How to choose the correct sleeping bag?

On our last camping spent a couple of half-uncomfortable nights because she has a down jacket for -15 ° comfort limit and how it was not so cold, she had to sleep with the bag open, but then there she was cold… short story, I didn’t have the right sleeping bag for that outing.

In my experience there are three things that are essential for trekking or mountaineering and where you should not make mistakes is in the choice if you want to have fun and not have problems in an outing. These are: Shoes, Backpack and Sleeping Bag.

In this column I want to talk a little more about sleeping bags, to try to help you choose the right bag for each activity.

To know well which sleeping bag we should buy, it is necessary to first know how they work. The first thing to understand is that the sleeping bag does not generate heat to warm the body, the job of a sleeping bag is to retain and prevent the heat that emanates from the body from being lost so as not to get cold.

Sleeping bag season is one of the most vital factors when you’re considering best value sleeping bag.
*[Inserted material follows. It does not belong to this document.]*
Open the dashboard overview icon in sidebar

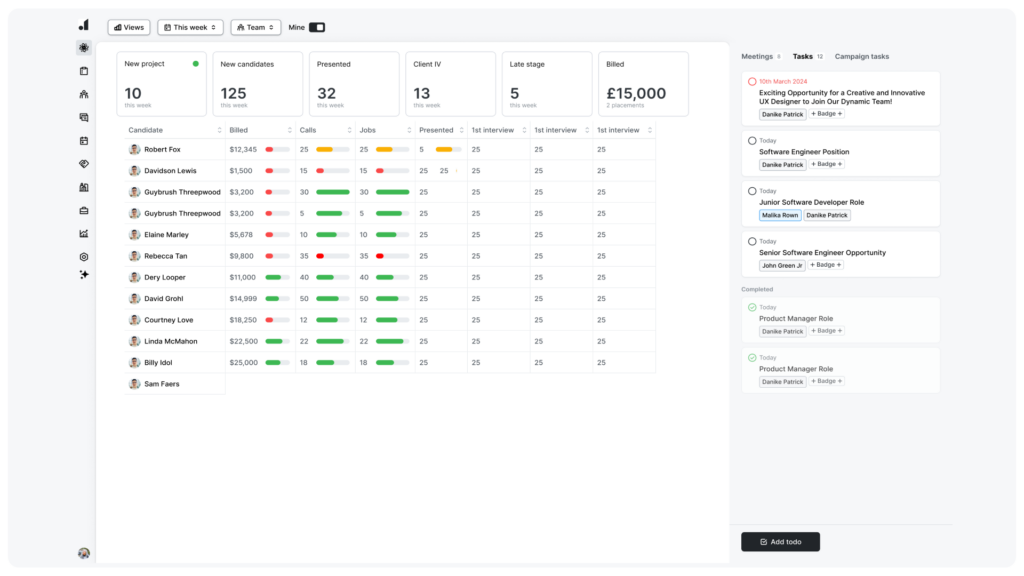[84, 47]
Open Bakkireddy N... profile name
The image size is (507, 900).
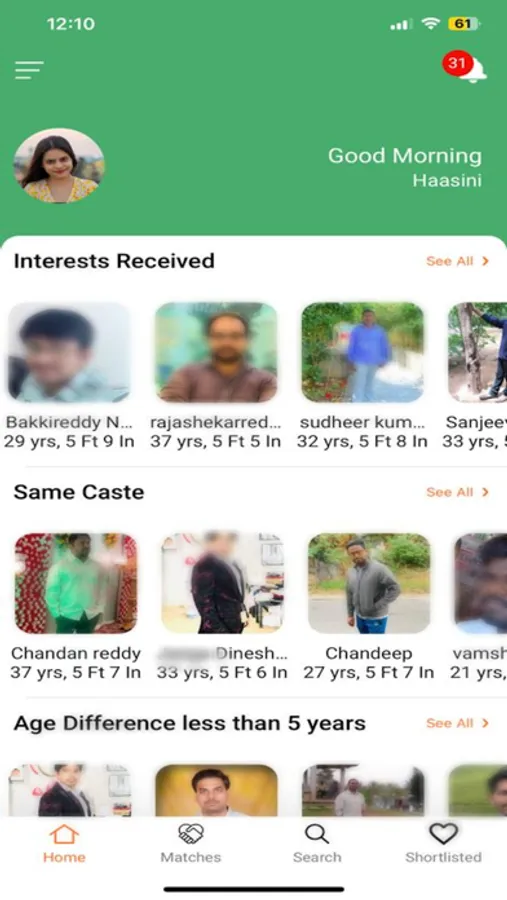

We have dilated the different aspects below so you can choose for yourself what is best for you. However, we have also mentioned our picks as well.

What makes the bags so warm?

When we say that a sleeping bag has thermal capacity, we are really referring to its ability to retain heat and prevent cold air from entering.

What sleeping bags do is create, through the padding they have, an insulating air barrier that protects from the cold outside and retains the hot air inside. This barrier is nothing more than a space where hot air is trapped between the inside and outside of the bag. This is known as LOFT and depending on the filling this loft will be larger or smaller.

What this loft does is that the heat that emanates from our body is trapped in the spaces between the fibers or feathers. Remember that we have a body temperature of 37 ° C and that if we trap and reuse the heat that we emanate, the air around us will have a similar temperature. That is why the more loft a bag has, the more heat will be trapped in the middle and the less heat loss we will have.

So the most important thing in a sleeping bag is the type of padding it has. There are two types of filling, synthetic fibers or natural feathers (down).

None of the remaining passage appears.